Depuis, l’entreprise fait face à des tensions de trésoreries préoccupantes. Déjà en 2019, des sources crédibles évoquaient des dettes colossales auprès des banques et des entités publiques. Elles culminaient à environ 60 milliards de FCFA. Ces sources révélaient que MRS doit 25 milliards de FCFA à Afriland First Bank ; 6 milliards à Société Générale Cameroun et 2 milliards à la Banque internationale du Cameroun pour l’épargne et le crédit (Bicec). MRS Corlay Cameroun est en outre, débitrice auprès des entreprises publiques. En 2019 déjà, La Société camerounaise des dépôts pétroliers lui réclamait 3 milliards de FCFA; la Caisse de stabilisation des prix des hydrocarbures, 6 milliards ; la direction générale des impôts, 3 milliards (relatifs aux taxes spéciales sur les produits pétroliers non reversées) ; la Société nationale de raffinage revendique 2,5 milliards à MRS ; les transporteurs et autres fournisseurs réclament près de 8 milliards de FCFA.
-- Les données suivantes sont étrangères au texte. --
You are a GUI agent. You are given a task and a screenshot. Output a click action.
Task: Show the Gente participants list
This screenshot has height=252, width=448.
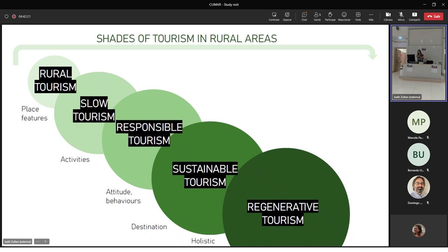point(317,16)
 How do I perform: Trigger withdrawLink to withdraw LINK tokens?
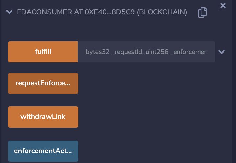43,117
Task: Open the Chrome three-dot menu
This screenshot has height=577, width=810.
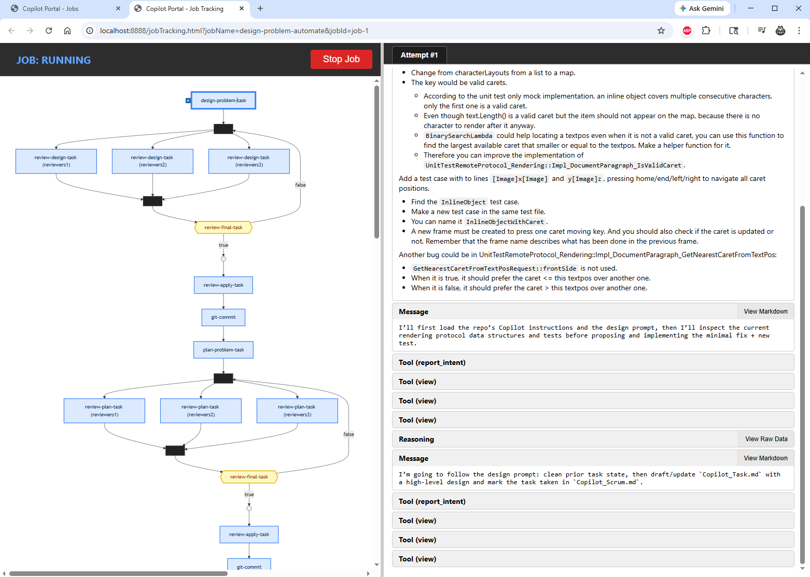Action: (x=799, y=31)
Le Jour a essayé de joindre les responsables de l’entreprise pour en savoir plus sur les raisons de cette pénurie qui perdure. Au bout de la ligne, le directeur marketing s’est montré expéditif nous renvoyant à la direction générale basée à Douala. A la direction nous avons eu un responsable qui a promis à plusieurs reprises revenir vers nous avec plus de détails. En vain.
Réunions et dilatoire
En charge du secteur, le ministère de l’Eau et de l’Energie est justement attendu pour désamorcer la bombe. Le 24 septembre 2019, le ministre Gaston Eloundou Essomba a adressé une correspondance au DG de la filiale camerounaise de MRS Corlay en vue d’une concertation 3 jours plus tard en son cabinet. La réunion a visiblement accouché d’une souris puisqu’elle a conforté le statut quo. « Plusieurs autres réunions ont eu lieu et le directeur des produits pétroliers a multiplié des concertations qui ont plus des allures de dilatoire », se désole un autre gérant rencontré à Yaoundé.
Climat de peur
Pour étayer notre enquête, nous avons joint un des responsables de l’association des gérants de MRS Cameroun dans la capitale économique. Visiblement apeuré notre interlocuteur n’a pas voulu s’avancer plus que de raison. « Il s’agit du pétrole et des millions sont en jeu. Je ne peux pas risquer mes investissements et même ma sécurité », nous a-t-il fait, avant de pousser, résigné : « nous sommes obligés d’at tendre ». Ce climat de peur et de terreur explique le silence radio fait autour de cette affaire qui a tout d’un scandale économique national. « Des pontes du régime sont impliquées et certains rachètent nuitamment des stations », nous souffle une source proche du dossier MRS.